Not everything emits wide events. Maybe you can get the entire application layer...

lelandbatey · on Feb 28, 2024

Wide events seem to be "structured logs with focused schemas" (maybe also published in a special way beyond writing to stdout) but most places I've worked would call that "logging" not "wide events".

The reasons we don't use them for everything are as others in the thread say: it's expensive. Metrics (just the numbers, nothing else) can be compressed and aggregated extremely efficiently, hence cheaply. Logs are more expensive due to their arbitrary contents.

It's all due to expense really.

isburmistrov · on Feb 28, 2024

Columnar storage stores data very efficiently, too - because it compresses data of a similar nature (columns). Check e.g. ClickHouse on this matter: https://clickhouse.com/docs/en/about-us/distinctive-features, https://clickhouse.com/blog/working-with-time-series-data-an...

So I wouldn't say that events are "expensive" while metrics are "cheap" - both depend on the actual implementation, and events can be cheap too.

And so of course if you have to optimise things, you would need to drop some information you pass to the events, but you would need to do the same for metrics (reduce the number of metrics emitted, reduce the prometheus labels,...).

adql · on Feb 28, 2024

If you have small pre-defined sets of events in data structures that compress well. That is not the case for any real system.

> And so of course if you have to optimise things, you would need to drop some information you pass to the events, but you would need to do the same for metrics (reduce the number of metrics emitted, reduce the prometheus labels,...).

Those are entirely different orders of magnitude both when it comes to size and how much usefulness you lose. In modern storage backends like Victoriametrics a counter gonna cost you around byte per metric per probe. And as you emit them periodically, that is essentially independent of incoming traffic

Capturing the requests into event/trace/whatever other name they gave to logs this month is many times that and is multiplied by traffic.
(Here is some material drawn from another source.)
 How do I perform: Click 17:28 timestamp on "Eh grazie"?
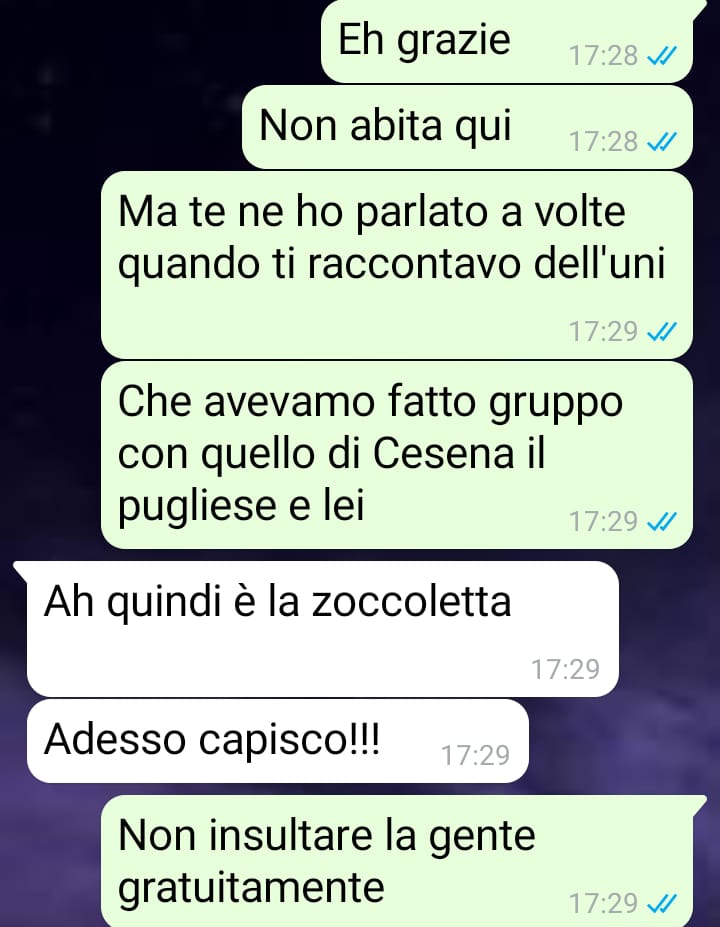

isburmistrov · on Feb 28, 2024

> Those are entirely different orders of magnitude both when it comes to size and how much usefulness you lose. In modern storage backends like Victoriametrics a counter gonna cost you around byte per metric per probe. And as you emit them periodically, that is essentially independent of incoming traffic

I thought this argument was about whether wide events can be used for metrics or metrics is a completely different concept. If we want to emulate metrics in events, we would also make them periodically independently of the traffic. Like emit them once in a while. Pretty much like Prometheus scraping works

hagen1778 · on Feb 29, 2024

Storing telemetry efficiently is only part of what Monitoring is supposed to do. The other part is querying: ad-hoc queries, dashboards, alerting queries executed each 15s or so. For querying to work fast, there has to be an efficient index or multiple indexes depending on the query. Since you referred ClickHouse as efficient columnar storage, please see what makes it different from a time series database - https://altinity.com/wp-content/uploads/2021/11/How-ClickHou...

isburmistrov · on Feb 29, 2024

And yet people use ClickHouse quite effectively for this very problem, see the comment here: https://news.ycombinator.com/item?id=39549218

There are also time-series databases out there that are OK with high cardinality: https://questdb.io/blog/2021/06/16/high-cardinality-time-ser...
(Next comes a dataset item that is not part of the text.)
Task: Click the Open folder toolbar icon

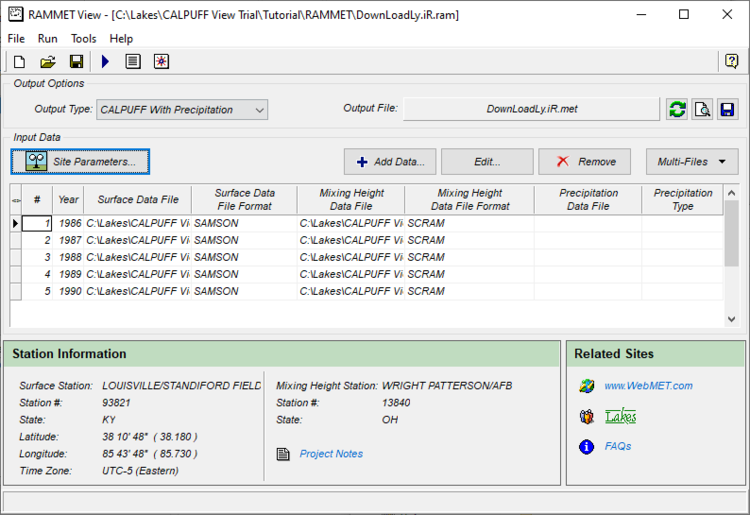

hagen1778 · on Feb 29, 2024

> And yet people use ClickHouse quite effectively for this very problem

There is no doubt that ClickHouse is a super-fast database. No one stops you from using it for this very problem. My point is that specialized time series databases will outperform ClickHouse.

> There are also time-series databases out there that are OK with high cardinality

So does this blog say that tolerance to cardinality means that QuestDB indexes only one of the columns in the data generated by this benchmark?
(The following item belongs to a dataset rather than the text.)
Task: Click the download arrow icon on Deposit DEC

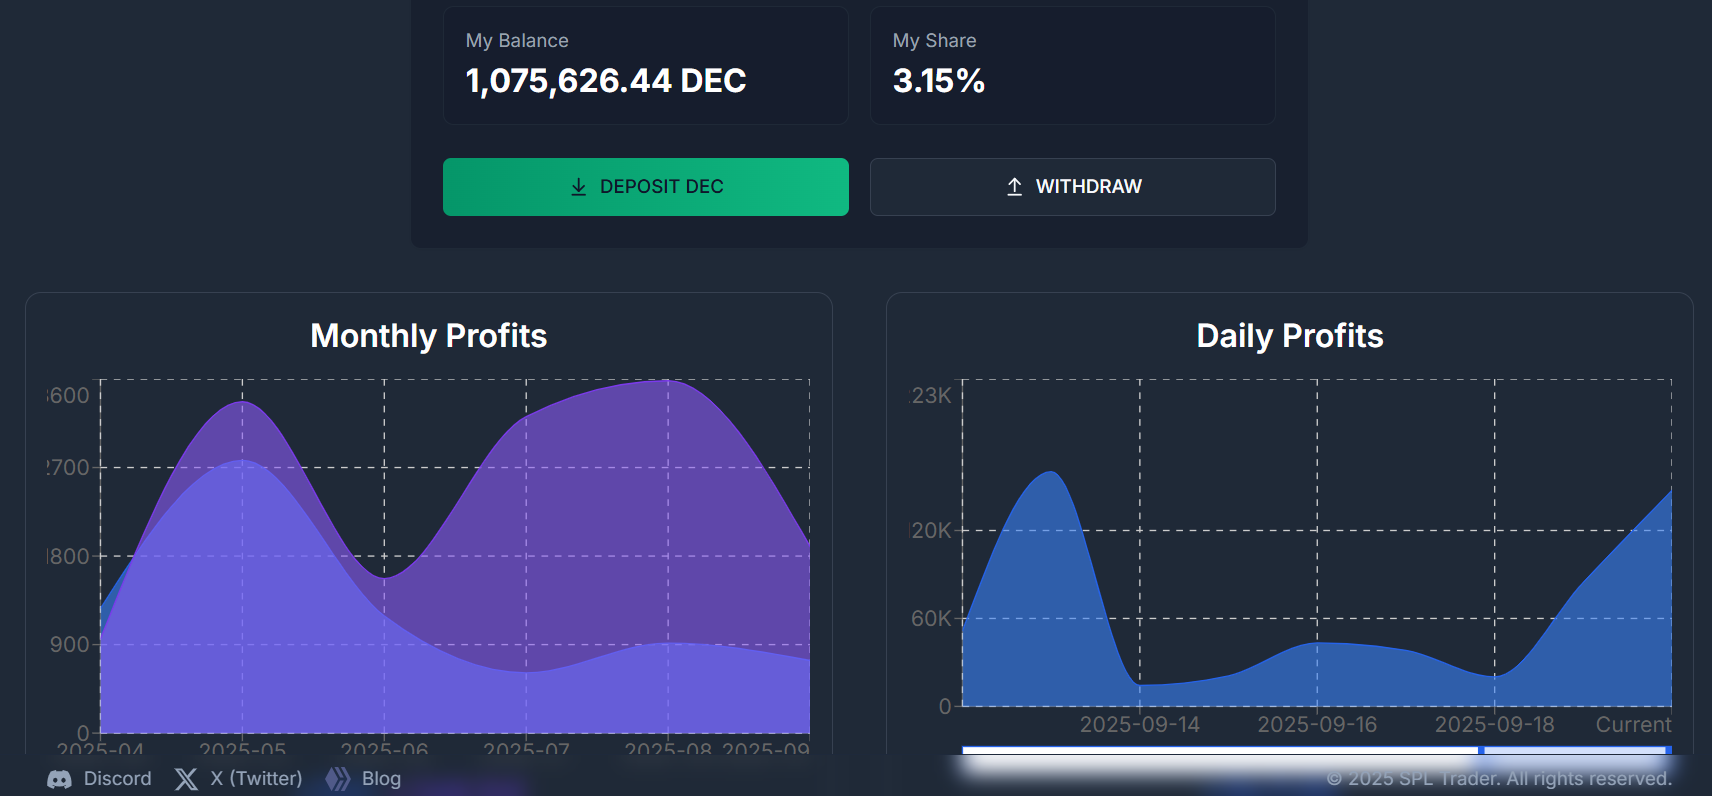Action: click(x=578, y=187)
TSDBs like Prometheus, VictoriaMetrics or InfluxDB will perform filtering by any of the labels with equal speed, because this is how their index works. Their users don't need to think about the schema or about which column should be present in the filter.

But in ClickHouse and, apparently, in QuestDB, you need to specify a column or list of columns for indexing (the fewer columns, the better). If the user's query doesn't contain the indexed column in the filter - the query performance will be poor (full scan).

See like this happened in another benchmarketing blogpost from QuestDB - https://telegra.ph/No-QuestDB-is-not-Faster-than-ClickHouse-...

isburmistrov · on Feb 29, 2024

I agree that specialised DBs outperform a general-purpose OLAP database. The question is - what does outperform mean. In this area queries should not be actually ultra-fast, they should be reasonably fast to be comfortable. And so missing indexes for some attributes would be likely okay. Looking at https://clickhouse.com/blog/storing-log-data-in-clickhouse-f..., they added just bloom filters for columns. Which makes sense, but this is not a full-blown index, and likely it will yield reasonable results. But this all is theoretical, I haven't built such a solution by self (we're working on it now for in-house observability), so likely miss something that can only be discovered on practice.

Btw we use Victoria Metrics now at work. It works good, queries are fast. But we're forced to always think about cardinality, otherwise either performance or cost get hurt. This is okay for the predefined set of metrics & labels and works well, but it doesn't allow having deep explorations.

nhourcard · on Feb 29, 2024

In QuestDB, only SYMBOL columns can be indexed. However, sometimes, queries can run faster without indexes. This is because, under the hood, QuestDB runs very close to the hardware and only lifts relevant time partitions and columns for a given query. Therefore table scans between given timestamps are then very efficient. This can be faster than using indexes when the scan is performed with SIMD and other hardware-friendly optimizations.

When cardinality is very high, indexes make more sense.

flaminHotSpeedo · on Feb 28, 2024

The whole point of wide events is recording an arbitrary set of key value pairs. How do you propose storing that in a columnar datastore?

phillipcarter · on Feb 28, 2024

I can't speak for others, but at Honeycomb that's what we do. There's some details in this blog post that might be interesting: https://www.honeycomb.io/blog/why-observability-requires-dis...